Washington Twp. considers tax to help pay off fire dep't debt
Charles Horan knows winter is when firefighters are needed most.
"In the wintertime, you get overheated furnaces and wood burners, kerosene heaters can start a fire in a house very easily because people are using them to stay warm, and Christmas trees can catch fire if the lights short-circuit," said Horan, vice president of Washington Township Volunteer Fire Department in Fayette County.
Horan can't remember a time when his department failed to respond in such cases.
"We go anytime anyone needs us. Even if it's out of Washington Township, we go," Horan said.
But as this year winds down and temperatures plunge, Horan wonders whether that trend will continue.
It's possible the township department could shut down by Jan. 1 if it doesn't generate more money to pay a $7,800 monthly loan reimbursement fee to Smithfield State Bank, Horan said.

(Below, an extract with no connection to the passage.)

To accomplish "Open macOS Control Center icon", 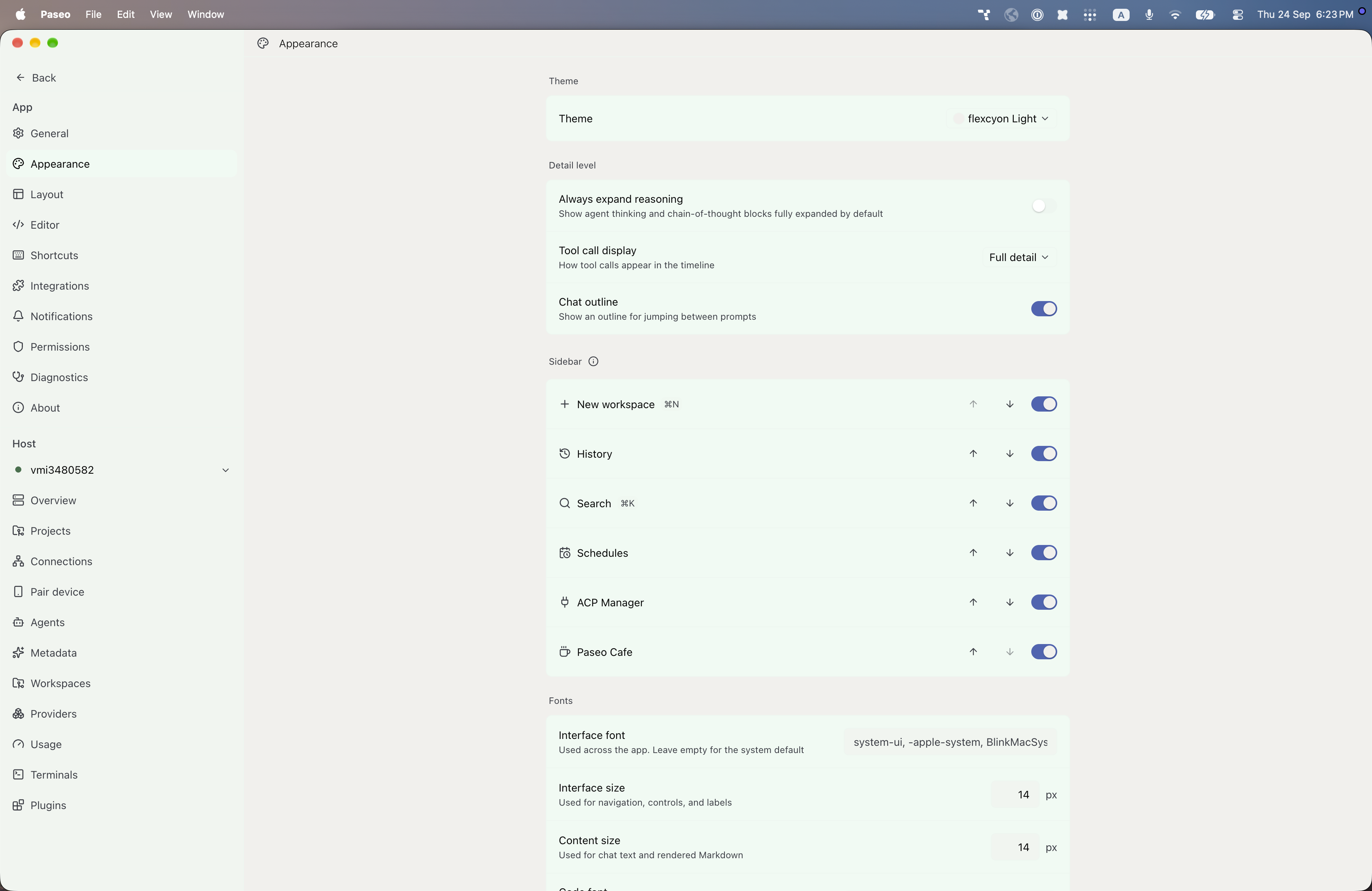I will click(1237, 14).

"If we can't meet that loan, we'll have to shut down, and the bank will have to come and take everything," Horan said.
So the department is asking township residents and merchants for help.
Department officials recently asked township supervisors to approve a residential and commercial fire tax to help reduce the department's financial woes, said Supervisor Melvin Weiss.
To keep running, the department must continue paying off the 20-year loan for $1,872,000 obtained in 2002. The loan was necessary to stabilize the department, which is also carrying a previous debt of about $500,000, Weiss said.
"We need our fire department, there's no doubt about it," Weiss said.
So he is thinking about the department's request.
"We're considering asking township residents to pay $25 annually and township businesses to pay $100 annually to support the department under a three-year agreement," Weiss said.
But Weiss wants such money to be used properly. So he's insisting such a tax be accompanied by a board of individuals who would monitor exactly how the money would be used.
"This board would perform an audit at the end of all three years to make sure the money is being used properly," Weiss said. "As long as there is an account of every penny, the people of this township can see paying the tax."
The board Weiss has in mind would be composed of seven members: four township residents and three members of the fire department.
"All checks to the fire department from money generated by this tax would have to be signed by a township supervisor and a person on the board," Weiss said.
Horan said the department has no problems with Weiss' suggestion.
"The fire company is in agreement with having the board, especially since they said there would be a couple of firemen on it," said Horan, adding that the money from the tax would be used to pay off the bank loan exclusively.
Both Weiss and Horan said township supervisors and fire department officials plan to discuss the matter further before year's end.